Impact of the Transfer of sFlt-1 Gene Fragments on the ERK1/2 Pathway of VEGF In Vitro

Abstract

Purpose: To investigate whether various sFlt-1 gene fragments affect the biological functions and ERK1/2 pathway of vascular endothelial growth factor (VEGF) under conditions of hypoxia or in the presence of high glucose concentrations in vitro. Methods: Plasmids expressing loops 2–3 and loops 2–4 of sFlt-1 were packed in carboxymethylated dextran-coated nanoparticles and transferred into human umbilical vein endothelial cells (HUVECs), which were then cultured under hypoxia or in a high-glucose environment.
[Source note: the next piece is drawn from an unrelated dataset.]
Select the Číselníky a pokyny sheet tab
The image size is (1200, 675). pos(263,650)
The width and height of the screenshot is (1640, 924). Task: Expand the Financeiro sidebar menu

The proliferation and migration of HUVECs were examined by 3-(4,5-dimethylthiazol-2-yl)-2,5-diphenyl tetrazolium bromide assay and low-power microscopy, respectively. Western blot analyses were performed to detect p-ERK1/2 protein expression. Results: After transfection with the sFlt-1(2-3) or sFlt-1(2-4) gene fragment, the proliferation and migration of HUVECs were markedly reduced, and p-ERK1/2 protein expression was down-regulated under both hypoxic and high-glucose conditions. The impacts on the proliferation, migration of HUVECs, and on p-ERK1/2 protein expression did not differ significantly between the sFlt-1(2-3) and sFlt-1(2-4) gene fragments. Conclusions: Both sFlt-1(2-3) and sFlt-1(2-4) gene fragments inhibited the proliferation and migration of HUVECs, as well as signal transduction in the ERK1/2 pathway of VEGF.